*Provided passage*.
○ ○ ○

The Company adopted the provisions of FIN 48 on January 1, 2007. The cumulative effect of adopting FIN 48
for the first quarter of 2007 resulted in an increase to its liability for unrecognized tax benefits of $88 million,
which included a reduction of $61 million in retained earnings and an increase of $26 million in goodwill. The
total amount of unrecognized tax benefits as of the date of adoption was $341 million. A reconciliation of the
beginning and ending amount of unrecognized tax benefits as of December 31 is as follows:
(in millions) 2008 2007
Gross Unrecognized Tax Benefits, Beginning of the Period ............................... $271 $ 341
Gross Increases:
Current Year Tax Positions .................................................... 14 23
Prior Year Tax Positions ...................................................... 43 26
Acquired Reserves ........................................................... 94 —
Gross Decreases:
Prior Year Tax Positions ...................................................... (29) (31)
Settlements ................................................................. (4) (87)
Statute of Limitations Lapses .................................................. (49) (1)
Gross Unrecognized Tax Benefits, End of the Period .................................... $340 $ 271
The Company classifies interest and penalties associated with uncertain income tax positions as income taxes
within its Consolidated Financial Statements. During the years ended December 31, 2008 and 2007, the
Company recognized $23 million and $28 million of interest expense, respectively. The Company had
approximately $65 million and $54 million of accrued interest, respectively, at December 31, 2008 and 2007,
which were reported in Accounts Payable and Accrued Liabilities in the Consolidated Balance Sheets. These
amounts are not included in the reconciliation above. As of December 31, 2008, the total amount of unrecognized
tax benefits that, if recognized, would affect the effective tax rate was $193 million.

○ ○ ○

*Extracted entries*.
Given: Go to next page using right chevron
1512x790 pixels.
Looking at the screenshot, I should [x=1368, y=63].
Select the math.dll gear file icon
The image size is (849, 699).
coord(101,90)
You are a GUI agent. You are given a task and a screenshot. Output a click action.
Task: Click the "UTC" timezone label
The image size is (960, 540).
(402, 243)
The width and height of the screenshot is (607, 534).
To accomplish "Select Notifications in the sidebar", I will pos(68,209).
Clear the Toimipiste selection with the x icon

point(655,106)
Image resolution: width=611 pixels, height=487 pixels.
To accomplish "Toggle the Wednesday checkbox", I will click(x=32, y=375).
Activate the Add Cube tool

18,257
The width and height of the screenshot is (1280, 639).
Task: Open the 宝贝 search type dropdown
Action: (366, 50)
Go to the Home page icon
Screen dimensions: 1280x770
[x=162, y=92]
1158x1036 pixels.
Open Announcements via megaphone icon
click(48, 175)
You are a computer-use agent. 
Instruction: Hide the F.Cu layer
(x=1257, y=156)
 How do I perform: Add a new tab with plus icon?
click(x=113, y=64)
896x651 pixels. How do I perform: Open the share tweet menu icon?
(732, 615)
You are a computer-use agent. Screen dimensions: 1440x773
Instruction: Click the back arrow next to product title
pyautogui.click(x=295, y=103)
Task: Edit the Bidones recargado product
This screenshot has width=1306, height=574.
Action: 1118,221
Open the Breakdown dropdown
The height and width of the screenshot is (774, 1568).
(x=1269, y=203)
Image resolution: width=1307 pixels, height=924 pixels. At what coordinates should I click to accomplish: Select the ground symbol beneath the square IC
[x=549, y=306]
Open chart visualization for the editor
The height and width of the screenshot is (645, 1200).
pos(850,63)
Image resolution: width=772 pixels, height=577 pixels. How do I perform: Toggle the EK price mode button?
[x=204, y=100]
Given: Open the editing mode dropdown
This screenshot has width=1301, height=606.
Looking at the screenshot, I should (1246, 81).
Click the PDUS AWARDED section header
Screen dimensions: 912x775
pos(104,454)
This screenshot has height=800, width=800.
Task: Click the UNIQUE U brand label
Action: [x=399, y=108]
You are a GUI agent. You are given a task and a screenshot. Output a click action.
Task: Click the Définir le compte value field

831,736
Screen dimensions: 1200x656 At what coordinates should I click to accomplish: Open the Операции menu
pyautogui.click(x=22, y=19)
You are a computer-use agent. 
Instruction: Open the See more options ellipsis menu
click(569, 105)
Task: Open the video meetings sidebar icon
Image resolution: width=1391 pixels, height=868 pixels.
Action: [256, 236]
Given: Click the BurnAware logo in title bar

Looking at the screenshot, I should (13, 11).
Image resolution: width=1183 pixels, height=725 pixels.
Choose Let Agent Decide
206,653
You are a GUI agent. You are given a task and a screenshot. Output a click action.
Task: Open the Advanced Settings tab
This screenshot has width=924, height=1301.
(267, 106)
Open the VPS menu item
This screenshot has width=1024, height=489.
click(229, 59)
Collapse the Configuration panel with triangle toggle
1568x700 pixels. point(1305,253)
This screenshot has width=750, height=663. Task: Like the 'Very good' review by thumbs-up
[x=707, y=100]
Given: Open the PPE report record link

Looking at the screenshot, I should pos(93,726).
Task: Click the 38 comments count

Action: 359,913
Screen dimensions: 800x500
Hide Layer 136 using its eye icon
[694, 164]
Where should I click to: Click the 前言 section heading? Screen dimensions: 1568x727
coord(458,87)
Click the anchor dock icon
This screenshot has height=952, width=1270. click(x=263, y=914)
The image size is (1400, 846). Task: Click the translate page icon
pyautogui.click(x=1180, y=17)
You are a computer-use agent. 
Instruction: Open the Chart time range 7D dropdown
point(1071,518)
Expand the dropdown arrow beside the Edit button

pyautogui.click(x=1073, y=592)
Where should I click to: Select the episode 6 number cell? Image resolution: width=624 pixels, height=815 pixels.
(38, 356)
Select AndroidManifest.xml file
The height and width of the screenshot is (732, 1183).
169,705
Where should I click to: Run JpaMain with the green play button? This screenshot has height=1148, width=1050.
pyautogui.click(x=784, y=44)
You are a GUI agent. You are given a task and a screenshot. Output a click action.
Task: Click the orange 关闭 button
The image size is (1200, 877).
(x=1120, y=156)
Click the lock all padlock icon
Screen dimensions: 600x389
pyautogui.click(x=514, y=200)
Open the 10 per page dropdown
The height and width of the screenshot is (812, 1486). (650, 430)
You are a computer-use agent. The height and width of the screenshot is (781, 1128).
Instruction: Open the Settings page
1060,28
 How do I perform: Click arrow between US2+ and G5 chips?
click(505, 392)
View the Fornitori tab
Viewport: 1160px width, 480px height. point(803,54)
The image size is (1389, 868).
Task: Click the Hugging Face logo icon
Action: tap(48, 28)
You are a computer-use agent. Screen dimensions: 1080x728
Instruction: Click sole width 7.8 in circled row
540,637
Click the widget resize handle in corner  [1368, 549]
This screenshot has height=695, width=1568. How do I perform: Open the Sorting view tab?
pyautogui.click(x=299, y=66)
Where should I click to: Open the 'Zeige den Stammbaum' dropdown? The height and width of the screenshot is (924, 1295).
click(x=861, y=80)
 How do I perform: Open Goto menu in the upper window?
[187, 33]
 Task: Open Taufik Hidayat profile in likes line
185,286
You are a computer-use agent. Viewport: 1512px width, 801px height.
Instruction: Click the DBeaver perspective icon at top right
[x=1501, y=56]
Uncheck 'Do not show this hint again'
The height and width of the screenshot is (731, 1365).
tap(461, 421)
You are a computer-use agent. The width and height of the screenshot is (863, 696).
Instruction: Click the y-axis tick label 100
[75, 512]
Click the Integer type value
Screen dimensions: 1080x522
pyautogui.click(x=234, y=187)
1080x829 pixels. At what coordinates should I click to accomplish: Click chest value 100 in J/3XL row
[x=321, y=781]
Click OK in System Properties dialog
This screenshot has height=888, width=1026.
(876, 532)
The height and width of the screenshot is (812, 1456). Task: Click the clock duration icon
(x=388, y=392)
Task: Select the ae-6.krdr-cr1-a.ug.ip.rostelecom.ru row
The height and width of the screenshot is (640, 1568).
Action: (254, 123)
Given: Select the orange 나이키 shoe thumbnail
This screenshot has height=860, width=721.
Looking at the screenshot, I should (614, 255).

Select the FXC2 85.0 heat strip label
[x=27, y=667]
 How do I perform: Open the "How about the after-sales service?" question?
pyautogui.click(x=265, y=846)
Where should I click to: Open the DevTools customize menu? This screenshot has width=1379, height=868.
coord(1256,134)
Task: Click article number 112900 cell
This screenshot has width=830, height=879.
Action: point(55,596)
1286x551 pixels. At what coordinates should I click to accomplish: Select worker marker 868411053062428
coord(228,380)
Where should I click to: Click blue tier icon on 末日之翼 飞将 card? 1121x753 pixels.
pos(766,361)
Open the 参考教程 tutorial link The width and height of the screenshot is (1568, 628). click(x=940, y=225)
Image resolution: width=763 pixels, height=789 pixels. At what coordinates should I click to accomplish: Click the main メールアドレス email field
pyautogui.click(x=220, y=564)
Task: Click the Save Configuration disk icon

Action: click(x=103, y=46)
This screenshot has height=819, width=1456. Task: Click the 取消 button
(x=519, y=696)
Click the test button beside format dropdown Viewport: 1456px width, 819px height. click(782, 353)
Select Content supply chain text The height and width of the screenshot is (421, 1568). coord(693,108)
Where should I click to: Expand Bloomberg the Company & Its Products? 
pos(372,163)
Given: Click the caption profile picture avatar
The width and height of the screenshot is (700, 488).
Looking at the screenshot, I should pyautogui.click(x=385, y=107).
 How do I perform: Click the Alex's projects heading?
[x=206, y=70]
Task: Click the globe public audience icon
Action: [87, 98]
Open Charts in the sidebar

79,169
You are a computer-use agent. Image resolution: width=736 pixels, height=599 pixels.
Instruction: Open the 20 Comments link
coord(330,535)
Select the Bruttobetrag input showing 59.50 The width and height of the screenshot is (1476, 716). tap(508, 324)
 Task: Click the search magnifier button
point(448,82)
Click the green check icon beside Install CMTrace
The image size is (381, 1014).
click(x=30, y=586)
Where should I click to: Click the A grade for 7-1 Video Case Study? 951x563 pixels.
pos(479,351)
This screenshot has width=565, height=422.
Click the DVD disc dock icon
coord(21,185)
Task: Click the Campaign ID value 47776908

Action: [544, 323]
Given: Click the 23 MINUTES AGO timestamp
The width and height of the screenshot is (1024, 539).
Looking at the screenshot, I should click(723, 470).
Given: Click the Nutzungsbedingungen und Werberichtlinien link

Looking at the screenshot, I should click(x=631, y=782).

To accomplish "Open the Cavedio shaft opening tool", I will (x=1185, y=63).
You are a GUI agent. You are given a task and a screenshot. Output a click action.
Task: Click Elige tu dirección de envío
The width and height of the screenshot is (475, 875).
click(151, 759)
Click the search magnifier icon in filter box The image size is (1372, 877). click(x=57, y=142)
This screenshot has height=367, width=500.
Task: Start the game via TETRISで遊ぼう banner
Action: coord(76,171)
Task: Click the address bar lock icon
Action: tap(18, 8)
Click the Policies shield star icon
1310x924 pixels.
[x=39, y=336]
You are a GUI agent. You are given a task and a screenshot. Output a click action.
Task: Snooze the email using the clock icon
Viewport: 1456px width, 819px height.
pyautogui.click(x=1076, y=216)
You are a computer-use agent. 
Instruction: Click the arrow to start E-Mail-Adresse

○ ○ ○

*Problems*.
1: According to the passage on unrecognized tax benefits, what was their total amount on the date the Company adopted FIN 48?
2: Pick up the passage on unrecognized tax benefits after its final sentence and write the next few sentences.

*Exercise answers*.
1: $341 million.

2:
The Company currently files income tax returns in the U.S. federal jurisdiction, various states, and foreign
jurisdictions. The U.S. Internal Revenue Service (IRS) has completed exams on the consolidated income tax
returns for fiscal years 2007 and prior. The Company’s 2008 tax return is under advance review by the IRS under
its Compliance Assurance Program (CAP). With the exception of a few states, the Company is no longer subject
to income tax examinations prior to 2002 in major state and foreign jurisdictions. The Company does not believe
any adjustments that may result from these examinations will be significant.
The Company believes it is reasonably possible that its liability for unrecognized tax benefits will decrease in the
next twelve months by $138 million or less as a result of audit settlements and the expiration of statutes of
limitations in certain major jurisdictions.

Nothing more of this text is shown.